▶ Exercise objective
Repeat all of the material below, substituting "magnifying glass" for every instance of "magnifier" and leaving everything else unchanged.

===

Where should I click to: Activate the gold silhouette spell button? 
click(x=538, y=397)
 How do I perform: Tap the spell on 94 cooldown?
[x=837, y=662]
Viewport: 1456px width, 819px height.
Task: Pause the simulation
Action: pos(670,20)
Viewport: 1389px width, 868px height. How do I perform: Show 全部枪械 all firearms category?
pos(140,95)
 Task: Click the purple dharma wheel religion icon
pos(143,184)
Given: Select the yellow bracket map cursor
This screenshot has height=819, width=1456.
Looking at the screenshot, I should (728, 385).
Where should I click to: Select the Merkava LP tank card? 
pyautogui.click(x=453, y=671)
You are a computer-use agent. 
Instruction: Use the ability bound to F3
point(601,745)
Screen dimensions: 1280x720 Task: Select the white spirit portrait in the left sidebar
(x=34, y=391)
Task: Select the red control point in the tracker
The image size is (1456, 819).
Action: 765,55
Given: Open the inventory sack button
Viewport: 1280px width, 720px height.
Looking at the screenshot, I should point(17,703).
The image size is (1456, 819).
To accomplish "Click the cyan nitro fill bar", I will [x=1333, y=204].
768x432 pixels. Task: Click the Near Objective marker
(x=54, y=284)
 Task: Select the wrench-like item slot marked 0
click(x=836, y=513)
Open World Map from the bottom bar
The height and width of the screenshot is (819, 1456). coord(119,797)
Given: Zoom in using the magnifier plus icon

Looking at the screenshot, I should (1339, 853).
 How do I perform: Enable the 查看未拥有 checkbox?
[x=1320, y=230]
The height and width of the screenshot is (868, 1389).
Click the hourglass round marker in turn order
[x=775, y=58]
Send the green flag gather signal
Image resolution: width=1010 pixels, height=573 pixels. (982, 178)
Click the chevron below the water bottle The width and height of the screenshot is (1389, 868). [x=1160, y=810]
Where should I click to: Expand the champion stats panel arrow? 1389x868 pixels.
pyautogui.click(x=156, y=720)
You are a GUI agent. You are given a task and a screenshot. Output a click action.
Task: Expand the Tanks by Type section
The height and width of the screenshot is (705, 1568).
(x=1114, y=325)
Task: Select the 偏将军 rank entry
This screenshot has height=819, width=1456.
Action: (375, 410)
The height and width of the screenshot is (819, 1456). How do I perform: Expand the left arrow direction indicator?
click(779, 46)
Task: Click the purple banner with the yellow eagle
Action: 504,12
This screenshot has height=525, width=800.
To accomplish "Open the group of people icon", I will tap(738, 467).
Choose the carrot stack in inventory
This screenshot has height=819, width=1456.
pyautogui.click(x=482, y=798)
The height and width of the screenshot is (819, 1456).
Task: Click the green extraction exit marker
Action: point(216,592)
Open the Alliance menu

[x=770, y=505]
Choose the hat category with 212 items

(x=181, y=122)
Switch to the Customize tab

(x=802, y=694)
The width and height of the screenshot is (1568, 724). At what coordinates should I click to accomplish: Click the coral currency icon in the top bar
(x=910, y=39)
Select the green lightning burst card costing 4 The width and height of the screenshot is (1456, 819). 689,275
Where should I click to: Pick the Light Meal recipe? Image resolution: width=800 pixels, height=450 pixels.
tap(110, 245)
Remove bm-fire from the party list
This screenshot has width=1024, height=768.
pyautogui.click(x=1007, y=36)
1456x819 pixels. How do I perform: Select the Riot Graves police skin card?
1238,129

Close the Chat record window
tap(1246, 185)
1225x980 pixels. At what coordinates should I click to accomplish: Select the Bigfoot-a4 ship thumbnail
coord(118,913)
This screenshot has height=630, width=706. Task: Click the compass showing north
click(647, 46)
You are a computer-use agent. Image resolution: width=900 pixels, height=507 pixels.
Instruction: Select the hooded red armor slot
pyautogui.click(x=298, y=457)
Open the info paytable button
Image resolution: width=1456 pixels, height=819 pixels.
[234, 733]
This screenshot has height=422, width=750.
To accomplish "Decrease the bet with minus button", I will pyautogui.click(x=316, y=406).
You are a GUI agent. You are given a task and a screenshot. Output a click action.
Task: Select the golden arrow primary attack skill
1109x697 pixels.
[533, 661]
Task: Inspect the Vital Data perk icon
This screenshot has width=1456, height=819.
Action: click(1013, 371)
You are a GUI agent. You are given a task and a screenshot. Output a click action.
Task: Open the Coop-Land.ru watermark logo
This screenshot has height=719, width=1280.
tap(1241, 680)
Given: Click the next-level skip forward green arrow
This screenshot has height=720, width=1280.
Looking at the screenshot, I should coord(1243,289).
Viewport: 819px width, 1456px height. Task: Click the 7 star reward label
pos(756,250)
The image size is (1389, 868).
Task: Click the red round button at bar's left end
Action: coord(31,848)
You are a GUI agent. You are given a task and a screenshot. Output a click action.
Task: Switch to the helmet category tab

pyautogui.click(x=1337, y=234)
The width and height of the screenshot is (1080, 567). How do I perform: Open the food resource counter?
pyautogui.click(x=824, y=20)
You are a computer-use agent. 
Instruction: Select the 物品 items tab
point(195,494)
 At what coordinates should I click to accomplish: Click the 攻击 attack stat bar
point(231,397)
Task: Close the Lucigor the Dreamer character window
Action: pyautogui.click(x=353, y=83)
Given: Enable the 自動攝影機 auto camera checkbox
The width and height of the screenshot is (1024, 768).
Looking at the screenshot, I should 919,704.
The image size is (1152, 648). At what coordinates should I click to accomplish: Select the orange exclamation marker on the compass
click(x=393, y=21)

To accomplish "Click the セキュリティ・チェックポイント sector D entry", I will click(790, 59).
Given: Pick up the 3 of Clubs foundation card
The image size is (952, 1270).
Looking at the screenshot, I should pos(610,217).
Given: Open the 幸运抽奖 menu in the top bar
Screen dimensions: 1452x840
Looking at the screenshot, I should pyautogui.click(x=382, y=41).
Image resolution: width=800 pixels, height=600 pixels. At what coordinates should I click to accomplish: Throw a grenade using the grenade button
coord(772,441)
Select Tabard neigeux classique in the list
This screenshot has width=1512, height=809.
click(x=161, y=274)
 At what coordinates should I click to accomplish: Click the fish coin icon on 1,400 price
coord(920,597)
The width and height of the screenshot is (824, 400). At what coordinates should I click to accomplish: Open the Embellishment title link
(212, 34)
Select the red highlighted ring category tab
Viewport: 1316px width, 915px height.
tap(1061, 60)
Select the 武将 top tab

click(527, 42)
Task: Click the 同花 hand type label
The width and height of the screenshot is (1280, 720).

===

▶ Solution to this problem
Where should I click to: Activate the gold silhouette spell button? 
click(x=538, y=397)
 How do I perform: Tap the spell on 94 cooldown?
[x=837, y=662]
Viewport: 1456px width, 819px height.
Task: Pause the simulation
Action: pos(670,20)
Viewport: 1389px width, 868px height. How do I perform: Show 全部枪械 all firearms category?
pos(140,95)
 Task: Click the purple dharma wheel religion icon
pos(143,184)
Given: Select the yellow bracket map cursor
This screenshot has height=819, width=1456.
Looking at the screenshot, I should (728, 385).
Where should I click to: Select the Merkava LP tank card? 
pyautogui.click(x=453, y=671)
You are a computer-use agent. 
Instruction: Use the ability bound to F3
point(601,745)
Screen dimensions: 1280x720 Task: Select the white spirit portrait in the left sidebar
(x=34, y=391)
Task: Select the red control point in the tracker
The image size is (1456, 819).
Action: 765,55
Given: Open the inventory sack button
Viewport: 1280px width, 720px height.
Looking at the screenshot, I should point(17,703).
The image size is (1456, 819).
To accomplish "Click the cyan nitro fill bar", I will [x=1333, y=204].
768x432 pixels. Task: Click the Near Objective marker
(x=54, y=284)
 Task: Select the wrench-like item slot marked 0
click(x=836, y=513)
Open World Map from the bottom bar
The height and width of the screenshot is (819, 1456). coord(119,797)
Given: Zoom in using the magnifying glass plus icon

Looking at the screenshot, I should (1339, 853).
 How do I perform: Enable the 查看未拥有 checkbox?
[x=1320, y=230]
The height and width of the screenshot is (868, 1389).
Click the hourglass round marker in turn order
[x=775, y=58]
Send the green flag gather signal
Image resolution: width=1010 pixels, height=573 pixels. (982, 178)
Click the chevron below the water bottle The width and height of the screenshot is (1389, 868). [x=1160, y=810]
Where should I click to: Expand the champion stats panel arrow? 1389x868 pixels.
pyautogui.click(x=156, y=720)
You are a GUI agent. You are given a task and a screenshot. Output a click action.
Task: Expand the Tanks by Type section
The height and width of the screenshot is (705, 1568).
(x=1114, y=325)
Task: Select the 偏将军 rank entry
This screenshot has height=819, width=1456.
Action: (375, 410)
The height and width of the screenshot is (819, 1456). How do I perform: Expand the left arrow direction indicator?
click(779, 46)
Task: Click the purple banner with the yellow eagle
Action: 504,12
This screenshot has height=525, width=800.
To accomplish "Open the group of people icon", I will tap(738, 467).
Choose the carrot stack in inventory
This screenshot has height=819, width=1456.
pyautogui.click(x=482, y=798)
The height and width of the screenshot is (819, 1456).
Task: Click the green extraction exit marker
Action: point(216,592)
Open the Alliance menu

[x=770, y=505]
Choose the hat category with 212 items

(x=181, y=122)
Switch to the Customize tab

(x=802, y=694)
The width and height of the screenshot is (1568, 724). At what coordinates should I click to accomplish: Click the coral currency icon in the top bar
(x=910, y=39)
Select the green lightning burst card costing 4 The width and height of the screenshot is (1456, 819). 689,275
Where should I click to: Pick the Light Meal recipe? Image resolution: width=800 pixels, height=450 pixels.
tap(110, 245)
Remove bm-fire from the party list
This screenshot has width=1024, height=768.
pyautogui.click(x=1007, y=36)
1456x819 pixels. How do I perform: Select the Riot Graves police skin card?
1238,129

Close the Chat record window
tap(1246, 185)
1225x980 pixels. At what coordinates should I click to accomplish: Select the Bigfoot-a4 ship thumbnail
coord(118,913)
This screenshot has height=630, width=706. Task: Click the compass showing north
click(647, 46)
You are a computer-use agent. Image resolution: width=900 pixels, height=507 pixels.
Instruction: Select the hooded red armor slot
pyautogui.click(x=298, y=457)
Open the info paytable button
Image resolution: width=1456 pixels, height=819 pixels.
[234, 733]
This screenshot has height=422, width=750.
To accomplish "Decrease the bet with minus button", I will pyautogui.click(x=316, y=406).
You are a GUI agent. You are given a task and a screenshot. Output a click action.
Task: Select the golden arrow primary attack skill
1109x697 pixels.
[533, 661]
Task: Inspect the Vital Data perk icon
This screenshot has width=1456, height=819.
Action: click(1013, 371)
You are a GUI agent. You are given a task and a screenshot. Output a click action.
Task: Open the Coop-Land.ru watermark logo
This screenshot has height=719, width=1280.
tap(1241, 680)
Given: Click the next-level skip forward green arrow
This screenshot has height=720, width=1280.
Looking at the screenshot, I should coord(1243,289).
Viewport: 819px width, 1456px height. Task: Click the 7 star reward label
pos(756,250)
The image size is (1389, 868).
Task: Click the red round button at bar's left end
Action: coord(31,848)
You are a GUI agent. You are given a task and a screenshot. Output a click action.
Task: Switch to the helmet category tab

pyautogui.click(x=1337, y=234)
The width and height of the screenshot is (1080, 567). How do I perform: Open the food resource counter?
pyautogui.click(x=824, y=20)
You are a computer-use agent. 
Instruction: Select the 物品 items tab
point(195,494)
 At what coordinates should I click to accomplish: Click the 攻击 attack stat bar
point(231,397)
Task: Close the Lucigor the Dreamer character window
Action: pyautogui.click(x=353, y=83)
Given: Enable the 自動攝影機 auto camera checkbox
The width and height of the screenshot is (1024, 768).
Looking at the screenshot, I should 919,704.
The image size is (1152, 648). At what coordinates should I click to accomplish: Select the orange exclamation marker on the compass
click(x=393, y=21)

To accomplish "Click the セキュリティ・チェックポイント sector D entry", I will click(790, 59).
Given: Pick up the 3 of Clubs foundation card
The image size is (952, 1270).
Looking at the screenshot, I should pos(610,217).
Given: Open the 幸运抽奖 menu in the top bar
Screen dimensions: 1452x840
Looking at the screenshot, I should pyautogui.click(x=382, y=41).
Image resolution: width=800 pixels, height=600 pixels. At what coordinates should I click to accomplish: Throw a grenade using the grenade button
coord(772,441)
Select Tabard neigeux classique in the list
This screenshot has width=1512, height=809.
click(x=161, y=274)
 At what coordinates should I click to accomplish: Click the fish coin icon on 1,400 price
coord(920,597)
The width and height of the screenshot is (824, 400). At what coordinates should I click to accomplish: Open the Embellishment title link
(212, 34)
Select the red highlighted ring category tab
Viewport: 1316px width, 915px height.
tap(1061, 60)
Select the 武将 top tab

click(527, 42)
Task: Click the 同花 hand type label
The width and height of the screenshot is (1280, 720).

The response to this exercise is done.